My sister left the kitchen to get something. I asked my friend what are you going to do. Then he took the hotdog bread, opened it, and ran his penis all around it, and put some white cream that came out of his penis. I put the hotdogs on the bread. Then my sister came back and put hotdogs on the hotdog bread. I told my sister the hotdogs are ready. She ate them. I asked how were the hotdogs. My sister said, "I don’t know what flavor is this, but it is very tasty."

Why did the NBA remove the glory hole from the men's locker room?

Too many black basketball players sucking too many white cocks before the game.

What's black and white, black and white, black and white, black and white...? A dead nun rolling down a hill.

Ever heard the saying white people can’t jump??

Well, I think that’s total bullshit. You should have seen us on 9/11!

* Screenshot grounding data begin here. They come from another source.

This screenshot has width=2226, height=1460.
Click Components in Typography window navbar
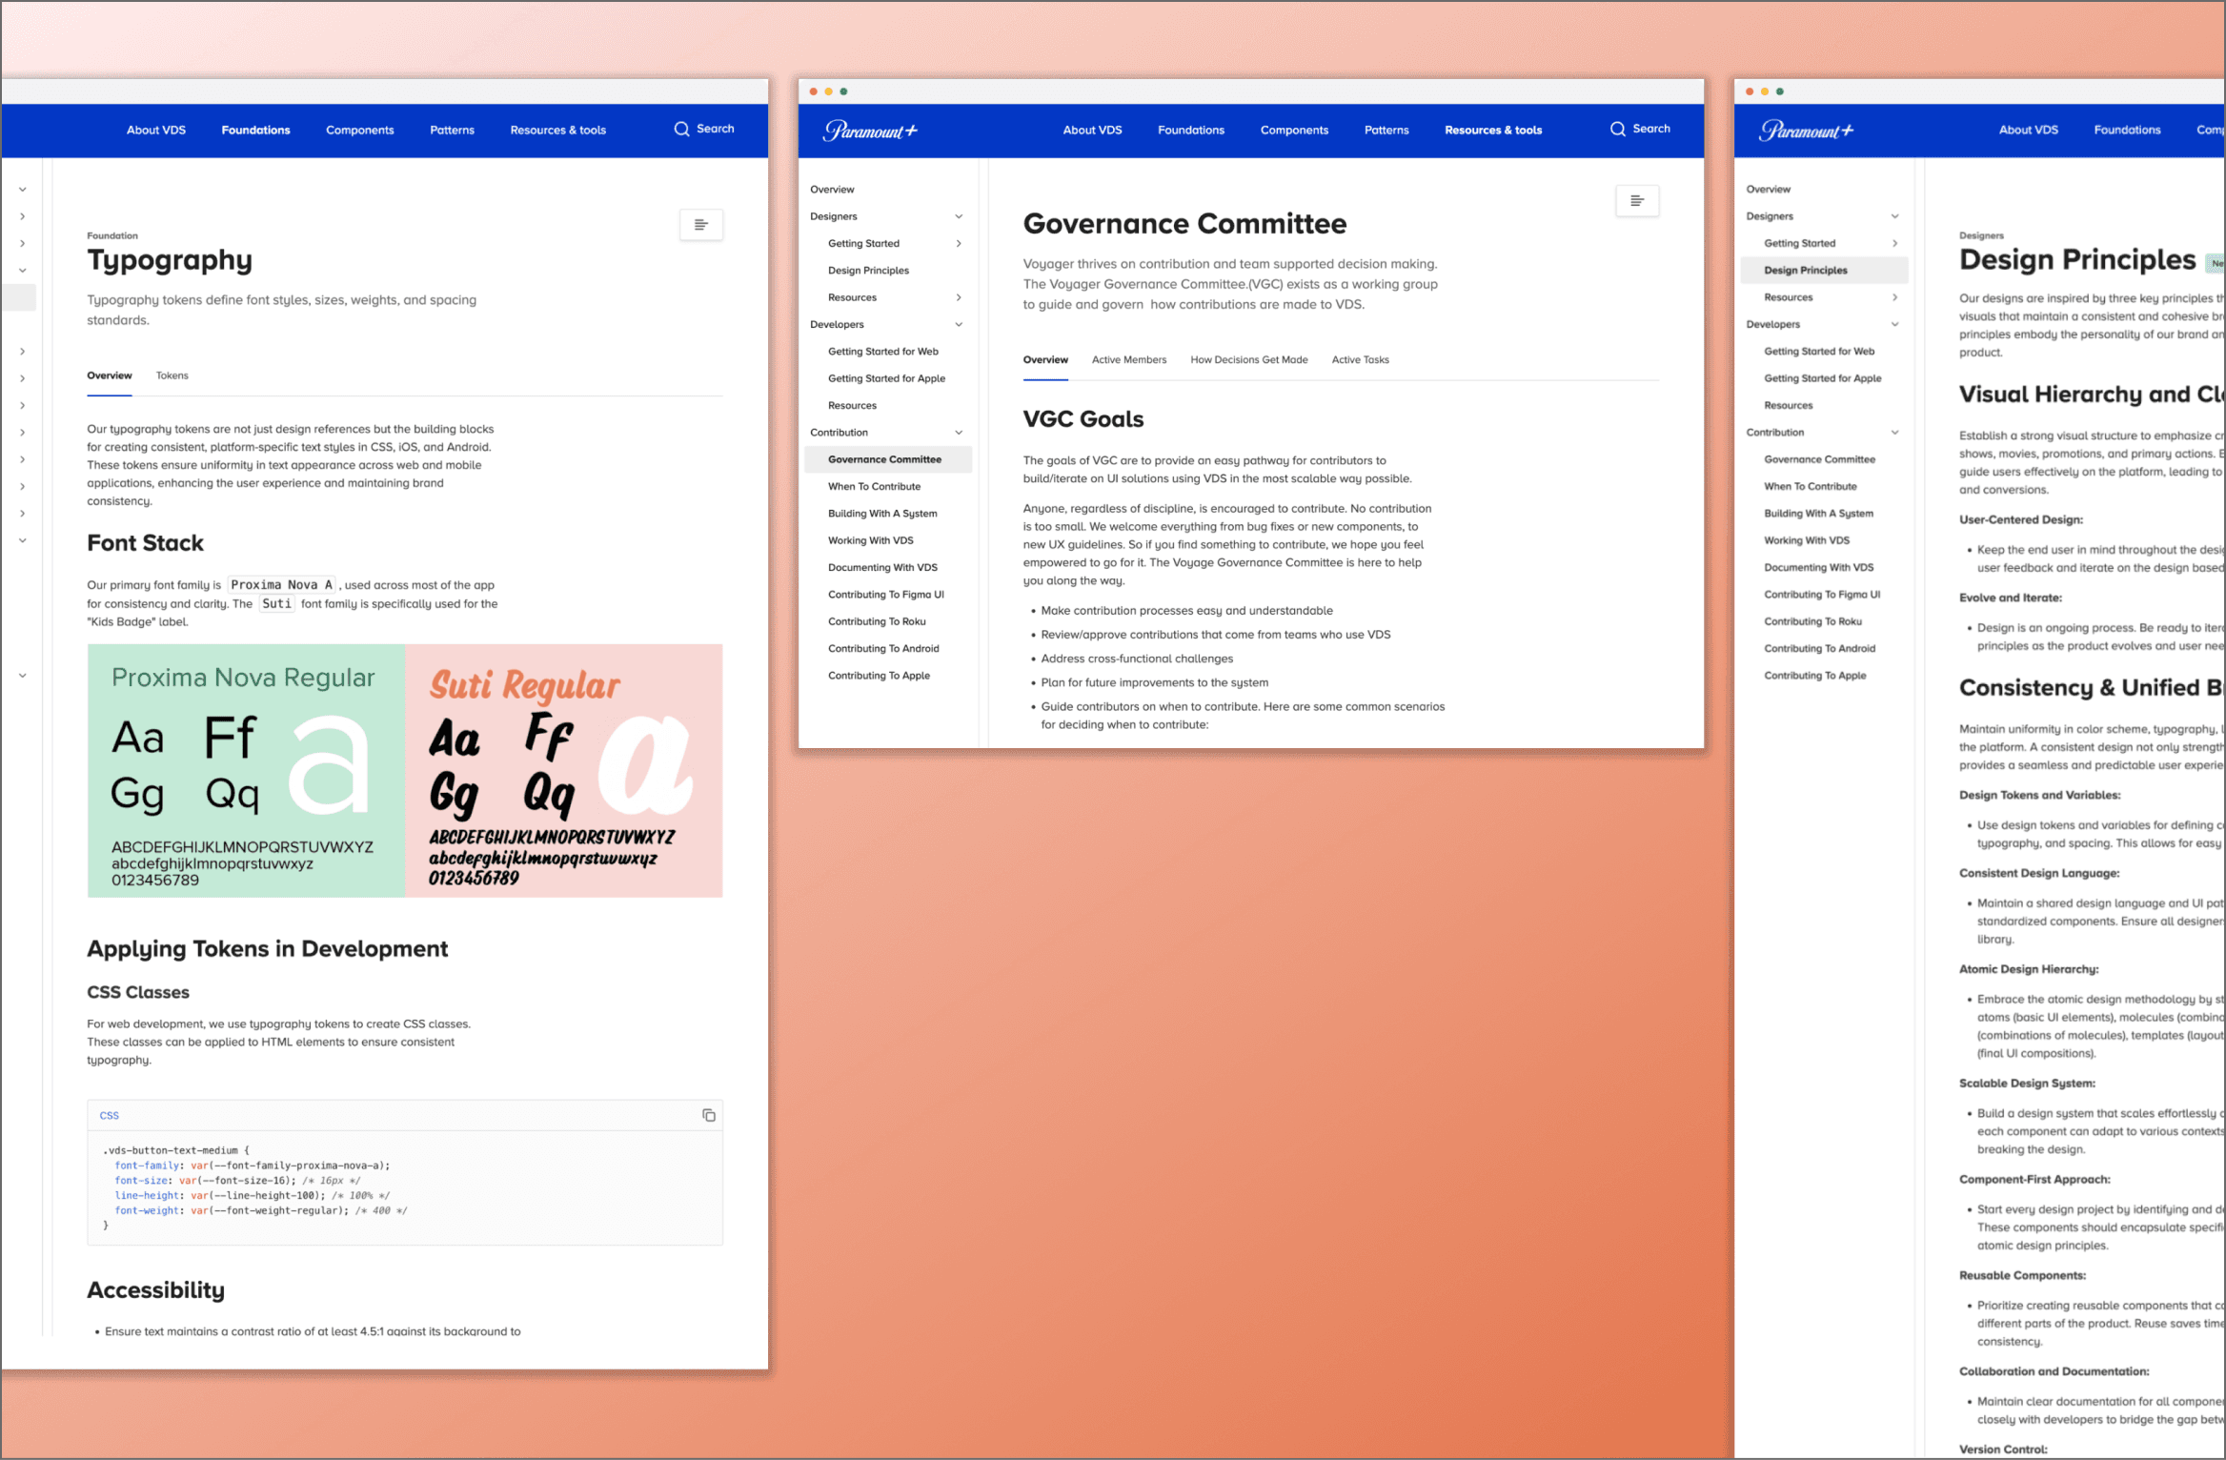(359, 131)
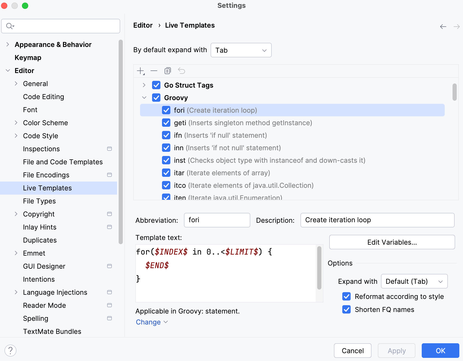Click the add new live template icon
The height and width of the screenshot is (361, 463).
(140, 71)
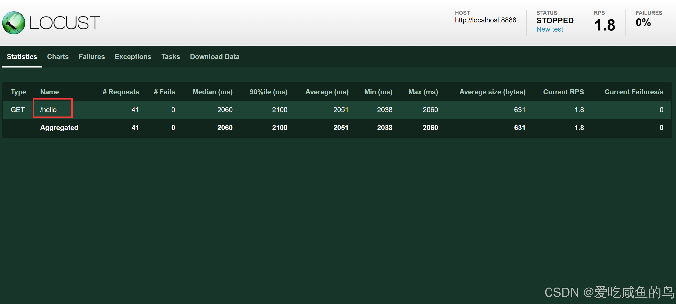This screenshot has width=676, height=304.
Task: Select the Statistics tab
Action: tap(22, 57)
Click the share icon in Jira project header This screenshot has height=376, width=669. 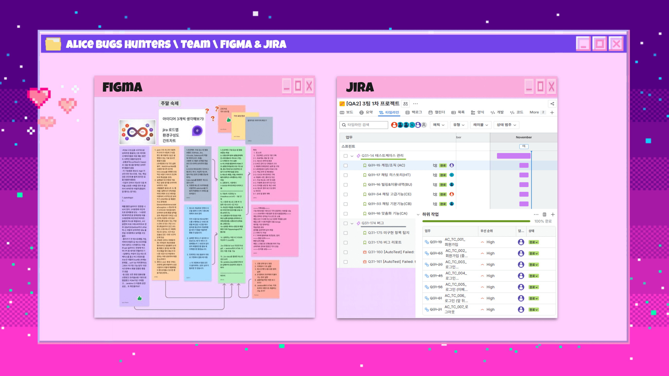[552, 104]
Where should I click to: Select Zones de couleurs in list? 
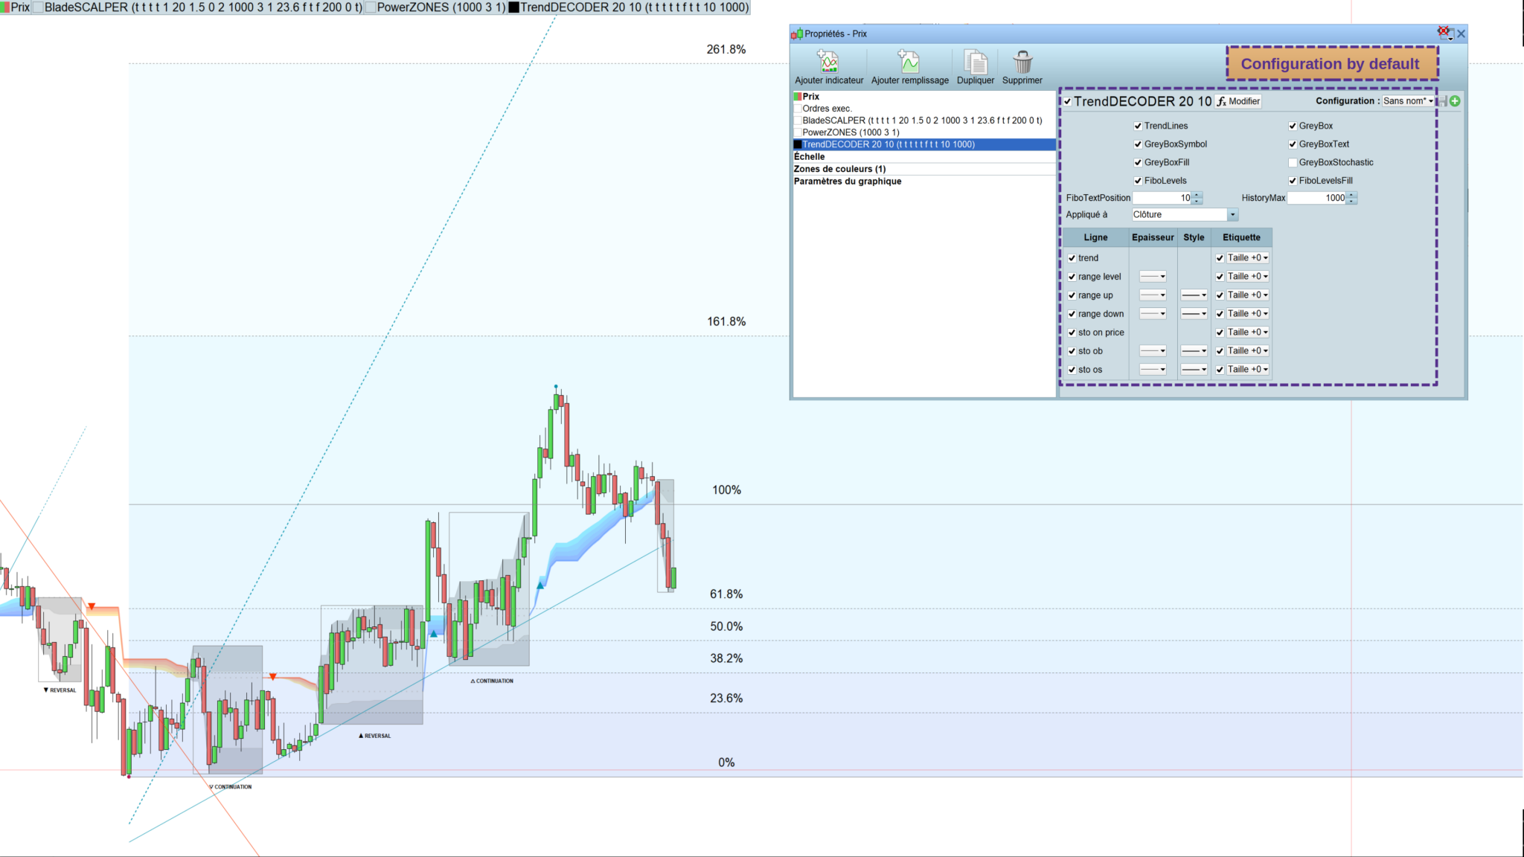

Somebody’s son said, "Mom, my dick has white stuff coming out of it." She said, "Oh, good one, son, so when’s the baby coming?"

I'll kill a bitch like the policeman did to that white woman. He chopped her up and put her in the woods, the suck fuck.

Yo momma's legs are like cottage cheese: white and chunky.

Yo momma's so dirty that when I asked what was for dinner, she sat on the table, opened her legs, and said "Crabs."